Project 1: Predicting Session Duration for Distributed, Cached Build & Test Systems
Today’s modern build systems distribute and parallelize build tasks across thousands of machines, reusing cached build results whenever possible. Despite the sophisticated nature of modern build tools, the core software architecture of the system under build or test defines the lower bound for how fast the system can execute. To further speed up build and test processes, we make use of caches–we only execute what has been changed. While this provides a significant performance improvement, build and test
execution times become unpredictable. The run-time depends on the architecture and the state of the cache system. However, software engineers like to know how long a build or test run will take, e.g. to decide whether to switch context or to wait for the session to complete.

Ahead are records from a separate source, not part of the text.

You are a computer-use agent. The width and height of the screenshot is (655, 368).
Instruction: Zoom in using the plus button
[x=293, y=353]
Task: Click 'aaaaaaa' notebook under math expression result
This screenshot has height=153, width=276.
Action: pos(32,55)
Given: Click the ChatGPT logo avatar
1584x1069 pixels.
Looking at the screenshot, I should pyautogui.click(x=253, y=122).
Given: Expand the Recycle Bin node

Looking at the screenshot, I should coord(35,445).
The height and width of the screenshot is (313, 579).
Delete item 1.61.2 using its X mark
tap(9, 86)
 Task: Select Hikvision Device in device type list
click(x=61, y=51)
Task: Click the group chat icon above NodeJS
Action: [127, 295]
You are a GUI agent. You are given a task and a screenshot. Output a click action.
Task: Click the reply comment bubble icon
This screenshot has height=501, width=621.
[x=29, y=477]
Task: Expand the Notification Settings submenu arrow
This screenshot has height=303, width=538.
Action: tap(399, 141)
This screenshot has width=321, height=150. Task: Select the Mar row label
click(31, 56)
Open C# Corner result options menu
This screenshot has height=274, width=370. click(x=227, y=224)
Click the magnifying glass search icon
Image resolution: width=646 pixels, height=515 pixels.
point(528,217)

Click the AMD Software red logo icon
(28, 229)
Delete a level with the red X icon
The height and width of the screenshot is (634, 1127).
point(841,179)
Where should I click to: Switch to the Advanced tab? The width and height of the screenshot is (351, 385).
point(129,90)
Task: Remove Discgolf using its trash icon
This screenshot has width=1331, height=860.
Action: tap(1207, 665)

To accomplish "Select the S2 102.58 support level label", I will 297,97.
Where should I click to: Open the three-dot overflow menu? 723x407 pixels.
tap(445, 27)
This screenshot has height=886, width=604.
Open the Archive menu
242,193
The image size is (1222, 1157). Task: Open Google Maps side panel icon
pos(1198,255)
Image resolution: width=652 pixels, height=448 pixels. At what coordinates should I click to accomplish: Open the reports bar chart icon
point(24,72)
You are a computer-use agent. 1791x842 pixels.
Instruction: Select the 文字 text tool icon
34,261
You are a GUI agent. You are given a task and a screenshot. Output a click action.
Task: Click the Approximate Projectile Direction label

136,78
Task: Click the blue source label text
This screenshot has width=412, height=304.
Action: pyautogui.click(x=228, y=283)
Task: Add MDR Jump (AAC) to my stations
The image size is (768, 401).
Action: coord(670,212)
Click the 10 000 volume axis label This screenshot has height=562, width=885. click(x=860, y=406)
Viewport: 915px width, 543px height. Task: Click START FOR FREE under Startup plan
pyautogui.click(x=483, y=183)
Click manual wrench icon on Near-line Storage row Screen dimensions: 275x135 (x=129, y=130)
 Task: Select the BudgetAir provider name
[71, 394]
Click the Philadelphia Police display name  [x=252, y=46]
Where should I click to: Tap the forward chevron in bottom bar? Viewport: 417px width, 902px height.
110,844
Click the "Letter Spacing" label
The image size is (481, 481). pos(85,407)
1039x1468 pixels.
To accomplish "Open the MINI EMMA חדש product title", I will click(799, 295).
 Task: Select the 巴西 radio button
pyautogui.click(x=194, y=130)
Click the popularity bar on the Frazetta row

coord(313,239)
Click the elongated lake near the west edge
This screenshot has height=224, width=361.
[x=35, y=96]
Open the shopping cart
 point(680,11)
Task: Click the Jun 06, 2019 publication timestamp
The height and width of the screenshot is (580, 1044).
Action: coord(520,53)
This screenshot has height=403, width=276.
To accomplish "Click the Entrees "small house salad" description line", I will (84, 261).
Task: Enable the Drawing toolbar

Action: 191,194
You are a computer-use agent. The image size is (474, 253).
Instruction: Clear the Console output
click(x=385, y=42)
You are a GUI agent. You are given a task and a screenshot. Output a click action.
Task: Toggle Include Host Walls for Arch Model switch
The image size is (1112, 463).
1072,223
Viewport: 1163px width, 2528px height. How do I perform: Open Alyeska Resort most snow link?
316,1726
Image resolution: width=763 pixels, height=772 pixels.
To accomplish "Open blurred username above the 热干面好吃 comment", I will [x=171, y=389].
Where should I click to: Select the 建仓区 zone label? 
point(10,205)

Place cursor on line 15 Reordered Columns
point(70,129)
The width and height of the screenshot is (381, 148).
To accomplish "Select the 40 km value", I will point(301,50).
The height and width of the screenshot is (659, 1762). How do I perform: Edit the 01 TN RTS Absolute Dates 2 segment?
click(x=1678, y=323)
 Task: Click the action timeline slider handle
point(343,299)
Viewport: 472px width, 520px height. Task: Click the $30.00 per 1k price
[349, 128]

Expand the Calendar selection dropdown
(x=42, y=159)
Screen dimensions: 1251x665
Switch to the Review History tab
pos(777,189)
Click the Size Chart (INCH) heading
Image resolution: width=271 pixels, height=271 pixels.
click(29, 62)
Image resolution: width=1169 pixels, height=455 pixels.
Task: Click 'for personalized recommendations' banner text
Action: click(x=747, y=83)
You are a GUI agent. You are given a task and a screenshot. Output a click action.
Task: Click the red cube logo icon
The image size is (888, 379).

This internship is aiming to build a prediction model that notifies customer about the expected run-time of a build and updates the predictions live as the build or test session proceeds. Although this project sounds like a machine learning model, it is not. All inputs to such a model are of static nature and can be computed before and during a session making machine learning unnecessary.
Project 2: Machine Learning Prediction Models To Scope Security Analysis Executions
Security tools can be extremely expensive to run. Thus, running these tools in a continuous integration process might be infeasible. At the same time, the chances of introducing new issues by single commits are typically low while an acceptable response rate for such security tools tends to be high, hours rather than seconds. As a result, these tools do not necessarily need to be executed is a blocking manner of the check-in process.
The goal of this internship is to produce a lightweight model to identify code changes that are very unlikely to produce analysis results. The model would be used to speed up CI/CD pipelines by only analyzing a small percentage of changes using expensive analysis tools while the majority of changes would be checked using more light-weight analyses. The goal is to have a highly accurate model to maintain a high degree of recall in terms of identifying relevant tool results.
Project 3: Performance Model to Identify System & Integration Test Run-Time Regressions
In this project, we seek to create a performance model for test case run-times using both historical data and machine metrics. The goal of the performance model is to provide a reliable benchmark for test execution times. Engineers that introduce significant slowdowns to test cases should be notified and investigate the performance regression. Providing as much contextual and run-time information as possible would then help the engineers to debug and hopefully fix the performance regression.
Project 4: Smart Cache Replica Balancing Across Data Centers
Large scale builds systems are executed as a distributed computation cluster over a distributed content cache. Builds are decomposed into atomic tasks, tasks are distributed across multiple computation nodes, and output files of each task are saved into the content cache. A content cache server runs each computation node. Subsequent task can benefit from locality and load an input file quickly from the local node, or it may need to retrieve the file from the content cache server running in a remote node, which is a slower process.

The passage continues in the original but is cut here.